Another juror mentioned in the note to the judge also was called into the courtroom.

He told the attorneys and the judge that the note was wrong.

“False news,” the man said.

He said he had not learned anything about the case overnight. Instead, the juror said, Friday morning he heard a report on the radio that the McAllister trial was underway. He reported hearing nothing else but that bit.

The attorneys agreed to allow that juror to continue to serve.

The judge eventually called in all the jurors into the courtroom, asking them if the dismissed juror had shared the information that he heard outside of the trial. All the jurors said that he had not.

However, the dismissal of the juror prompted Katims to call for a mistrial.

The jurors would be influenced by that dismissed juror, Katims said, and may feel the information could affect their impartiality.

Two alternate jurors had earlier been sent home and discharged from the case by the judge when the deliberations began Thursday afternoon.

Kupersmith on Friday morning called those two alternates back to the courthouse in St. Albans after dismissing the juror.

However, just before those two alternate jurors could be questioned Friday to determine if they had heard any media reports or discussed the case with anyone overnight, McAllister’s attorney as well as the prosecutor, said they agreed a mistrial was in order.

That’s because, they said, rules don’t permit calling back alternate jurors who had been already been excused from a case.

Had those alternates not been discharged, but instead kept at the courthouse while the other jurors deliberated, the situation may have been different, Katims said.

“Next time I’ll do it,” Kupersmith told the attorneys.

The trial this week was the third in recent years for McAllister, a former Republican lawmaker arrested on sex crimes in 2015 outside the Vermont Statehouse where he was serving a senator.

More serious charges against him of sexual assault have either been dropped or resulted in not guilty verdicts following jury trials.

Kupersmith said in court Friday with both the prosecution and defense attorneys agreeing to a mistrial left little option but to grant the request.

“I’m going to declare a mistrial, unfortunately,” the judge said.

Katims in his arguments to the jury Thursday, contended McAllister’s accuser, who rented a trailer on the former state senator’s property, made up the allegation against him.
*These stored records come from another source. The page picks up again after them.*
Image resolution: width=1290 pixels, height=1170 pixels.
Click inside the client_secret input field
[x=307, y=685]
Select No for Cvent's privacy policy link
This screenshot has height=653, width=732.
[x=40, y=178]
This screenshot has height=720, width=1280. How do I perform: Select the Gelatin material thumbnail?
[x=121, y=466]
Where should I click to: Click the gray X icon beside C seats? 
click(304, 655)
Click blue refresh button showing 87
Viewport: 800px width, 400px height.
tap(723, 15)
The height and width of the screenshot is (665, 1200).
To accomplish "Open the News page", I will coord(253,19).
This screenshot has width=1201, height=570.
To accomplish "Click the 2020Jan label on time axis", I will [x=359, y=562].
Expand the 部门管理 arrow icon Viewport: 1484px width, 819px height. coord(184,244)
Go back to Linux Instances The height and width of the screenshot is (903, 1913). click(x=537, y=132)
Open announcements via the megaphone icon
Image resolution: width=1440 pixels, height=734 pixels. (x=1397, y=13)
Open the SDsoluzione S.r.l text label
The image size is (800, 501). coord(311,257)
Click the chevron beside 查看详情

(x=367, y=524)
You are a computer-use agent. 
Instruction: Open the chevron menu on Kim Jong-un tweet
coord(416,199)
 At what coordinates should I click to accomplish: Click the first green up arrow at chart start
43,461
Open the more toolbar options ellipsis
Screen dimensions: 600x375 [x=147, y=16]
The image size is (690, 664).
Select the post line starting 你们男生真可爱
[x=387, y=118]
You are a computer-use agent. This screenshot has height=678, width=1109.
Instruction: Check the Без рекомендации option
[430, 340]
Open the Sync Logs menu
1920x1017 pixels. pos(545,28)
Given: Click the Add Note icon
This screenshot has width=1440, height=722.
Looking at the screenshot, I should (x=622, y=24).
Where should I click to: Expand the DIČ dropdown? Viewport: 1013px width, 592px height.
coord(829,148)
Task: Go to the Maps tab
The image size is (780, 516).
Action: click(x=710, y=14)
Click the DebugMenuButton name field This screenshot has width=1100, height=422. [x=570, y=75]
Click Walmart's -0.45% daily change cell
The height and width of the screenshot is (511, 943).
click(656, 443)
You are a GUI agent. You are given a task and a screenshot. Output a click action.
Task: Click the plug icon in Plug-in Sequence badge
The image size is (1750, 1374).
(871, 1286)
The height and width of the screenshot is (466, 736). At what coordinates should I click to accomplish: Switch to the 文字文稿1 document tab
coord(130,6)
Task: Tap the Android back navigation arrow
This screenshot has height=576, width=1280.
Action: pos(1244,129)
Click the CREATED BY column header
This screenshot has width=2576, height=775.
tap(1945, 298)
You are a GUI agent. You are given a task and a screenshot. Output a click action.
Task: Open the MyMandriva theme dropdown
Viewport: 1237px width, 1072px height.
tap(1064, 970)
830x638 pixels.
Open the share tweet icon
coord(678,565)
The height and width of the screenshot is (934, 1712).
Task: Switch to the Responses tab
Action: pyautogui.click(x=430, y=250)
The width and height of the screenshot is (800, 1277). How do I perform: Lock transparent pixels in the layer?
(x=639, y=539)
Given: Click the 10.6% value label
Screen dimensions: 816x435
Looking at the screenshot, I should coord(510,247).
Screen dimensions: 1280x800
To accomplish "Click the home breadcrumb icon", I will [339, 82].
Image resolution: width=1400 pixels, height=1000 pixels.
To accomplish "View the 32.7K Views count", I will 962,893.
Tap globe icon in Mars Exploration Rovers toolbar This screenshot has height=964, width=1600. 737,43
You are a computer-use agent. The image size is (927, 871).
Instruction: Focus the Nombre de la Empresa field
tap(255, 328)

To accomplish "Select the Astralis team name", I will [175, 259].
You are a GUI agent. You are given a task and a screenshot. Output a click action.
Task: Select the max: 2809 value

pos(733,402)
He said it was the woman who raised the suggestion to McAllister of committing prostitution to help pay for shortfalls in her rent and utility bills.

Lavoie, the prosecutor, contended that it was McAllister who suggested prostituting the woman to a friend to pay for the bills he covered for her.

The trial, which had only one day of testimony, featured three witnesses: the accuser and two state police detectives. The woman stood by her account that McAllister had set up the meeting for her to have sex with his friend in exchange for help with a $70 utility bill.

Kupersmith, before declaring a mistrial Friday, said he wanted he to pursue all steps to the “salvage” the trial, but in the end conceded that wouldn’t be possible.

The judge thanked the dismissed juror for reporting that he had remembered hearing something about the case outside the courtroom.

“I commend you for coming forward with the information,” Kupersmith told him.